• **TASK DIRECTIONS**
Return the passage of the article below on the National Cherry Blossom Festival from "On Thursday, the" up to and including "D.C. metro area.", copied word for word.

• **SELECTED EXCERPT**
::::::::::

The National Cherry Blossom Festival in Washington, D.C., is still on as of Thursday despite cancelations of several other functions throughout the country amid coronavirus concerns.
On Thursday, the city announced that the festival would begin March 20. There are currently 215 confirmed cases of the virus in the U.S., though none have been reported in the D.C. metro area.
However, multiple international conferences and events in the U.S. — including at least one in D.C. — have been canceled due to travel advisories by the Centers for Disease Control and Prevention (CDC) and the World Health Organization (WHO). Dance troupes and corporate sponsors from Japan have pulled out of the annual festival in the past weeks due to those advisories.
“D.C. at this stage has no confirmed cases,” Mayor Muriel Bowser (D) said at a press conference, according to The Washington Post. “We are open for business and we expect to welcome thousands of people to our city over the next few weeks. But just know this: We are a world-class city and we have world-class preparedness as well.”
The mayor opened today’s announcement by emphasizing that “DC is open for business,” a message that as the coronavirus spreads in cities across the US, #DC has zero confirmed cases. She says the District is monitoring the situation as it evolves. Nothing has been cancelled. pic.twitter.com/tUSMqTFKDj— Marissa J. Lang (@Marissa_Jae) March 4, 2020
The move comes as tourism in the city has declined amid the spread of the coronavirus, the Post reported. Tourism officials noted that more than 90 percent of visitors of the festival are domestic.
The existing cases in the U.S. are spread across 18 states, and 11 people have died thus far.
The nation's capital's cherry blossoms are expected to bloom in the coming weeks, about a month earlier than they did last year due to a mild winter. Once the flowers blossom, they stay open for up to 10 days depending on the weather.

::::::::::

• **GIVEN RECORDS**
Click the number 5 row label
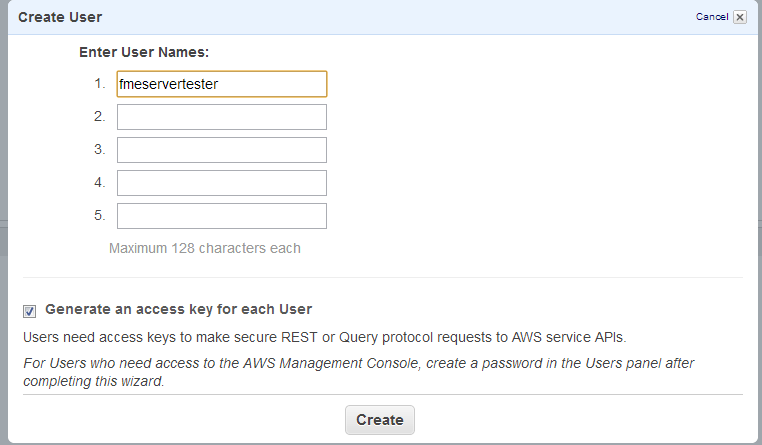 100,216
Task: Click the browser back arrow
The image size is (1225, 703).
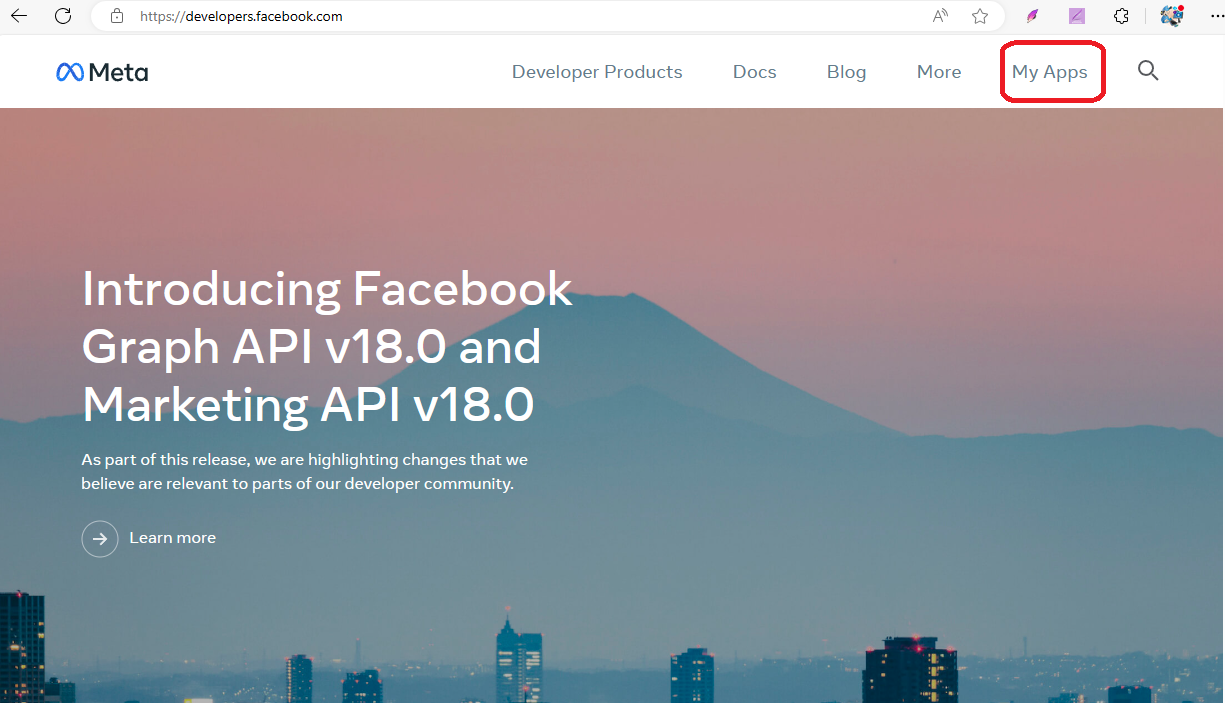Action: (19, 16)
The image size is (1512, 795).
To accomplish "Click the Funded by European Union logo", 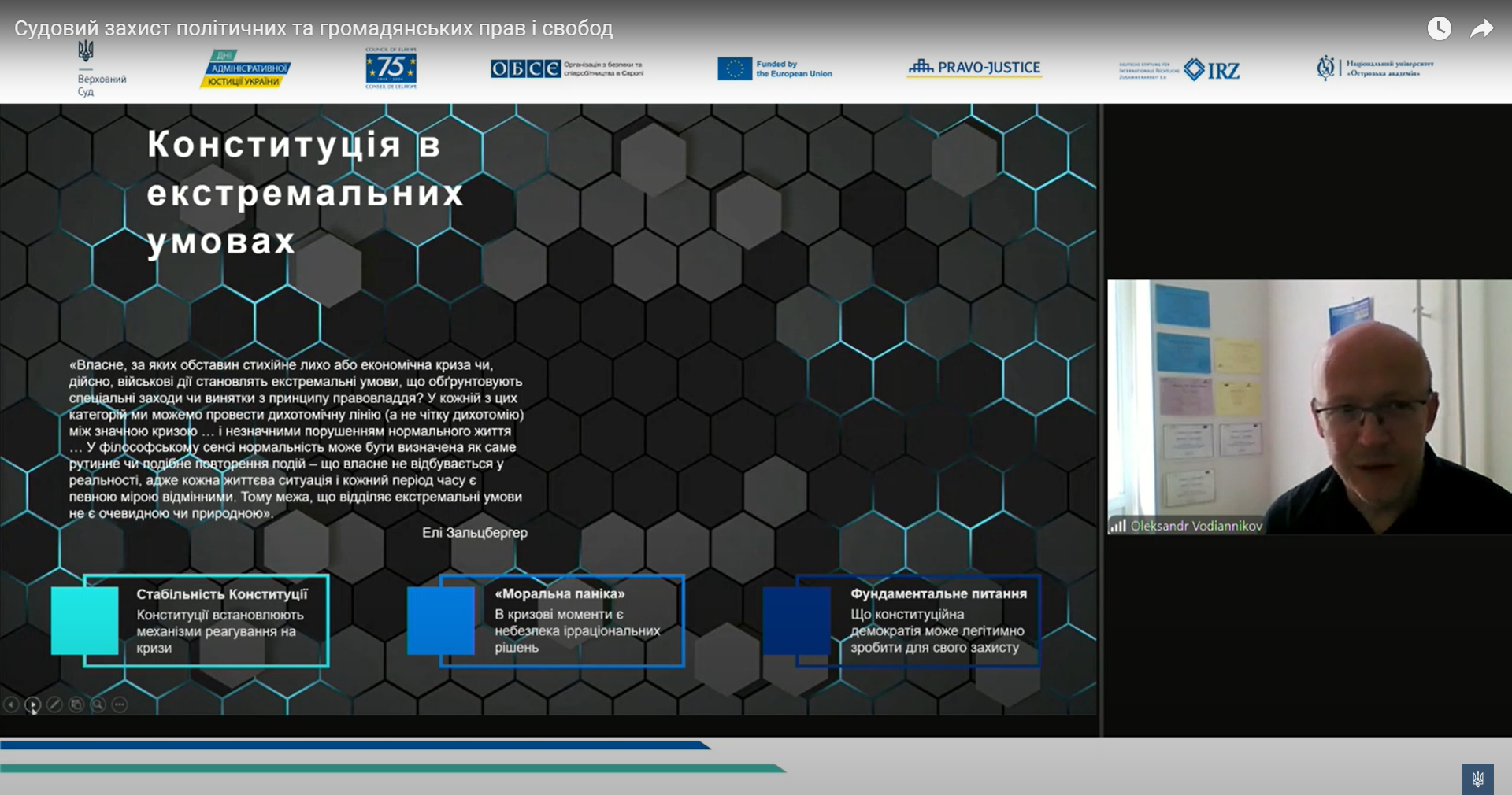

::::::::::

• **OUTPUT FOR THIS TASK**
On Thursday, the city announced that the festival would begin March 20. There are currently 215 confirmed cases of the virus in the U.S., though none have been reported in the D.C. metro area.